A black gap, sharp-edged and absolutely wrong. It was black since light can't pass through, not that it needed explaining.

Then the universe — which had not approved this decision — lurched to fix it.

The surrounding ether rushed into the void with the frantic enthusiasm of coworkers cleaning up after someone broke something expensive. The hole compressed, folded, and refilled itself, until the absence was replaced entirely.

Air.Just normal air.Like the hand had never been there at all.

Judge's heart absolutely thrummed with excitement.
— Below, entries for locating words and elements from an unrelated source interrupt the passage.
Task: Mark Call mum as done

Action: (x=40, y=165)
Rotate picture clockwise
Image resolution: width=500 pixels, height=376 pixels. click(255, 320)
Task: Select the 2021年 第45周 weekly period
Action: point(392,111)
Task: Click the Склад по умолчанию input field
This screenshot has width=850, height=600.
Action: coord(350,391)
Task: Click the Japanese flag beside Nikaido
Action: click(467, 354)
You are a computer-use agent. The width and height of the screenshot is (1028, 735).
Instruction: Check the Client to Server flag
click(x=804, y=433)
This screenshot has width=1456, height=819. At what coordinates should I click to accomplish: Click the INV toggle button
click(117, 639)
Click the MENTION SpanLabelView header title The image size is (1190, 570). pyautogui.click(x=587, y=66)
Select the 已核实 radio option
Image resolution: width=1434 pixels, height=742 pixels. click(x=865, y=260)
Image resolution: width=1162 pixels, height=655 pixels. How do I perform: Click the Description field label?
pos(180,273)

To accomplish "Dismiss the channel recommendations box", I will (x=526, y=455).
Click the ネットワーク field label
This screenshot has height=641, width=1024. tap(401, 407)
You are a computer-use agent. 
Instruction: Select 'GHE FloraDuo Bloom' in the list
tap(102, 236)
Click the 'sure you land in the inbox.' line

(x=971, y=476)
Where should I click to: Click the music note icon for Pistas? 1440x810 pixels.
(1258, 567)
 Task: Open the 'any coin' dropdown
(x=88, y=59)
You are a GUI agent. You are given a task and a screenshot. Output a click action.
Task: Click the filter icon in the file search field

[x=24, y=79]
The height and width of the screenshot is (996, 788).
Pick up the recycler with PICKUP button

Because if Satan could casually delete smaller objects like that…

Then what on earth would happen when he tried erasing something bigger?

Tenebris finally snapped out of his reverie. His gaze hardened, the kind of cold clarity only ancient beings and disappointed mothers achieved. He recognized the principle instantly—not by sight, but by the feeling it left behind, that faint shudder in the structure of ether.

Nihility, he knew another user of this principle. Though more dangerous.

This was a principle Tenebris really didn't want to see in the hands of a confused man running on borrowed instructions.

And Satan — vacant expression, posture slack, totally mindless (literally) — had just used it like a kid testing scissors on a tablecloth.

Tenebris inhaled very slowly.

Judge grinned very nervously.

Satan just stood there... very there?

Anyway, he was already preparing to erase the next thing he vaguely interpreted as "relevant." Or Judge was, for the matter of fact.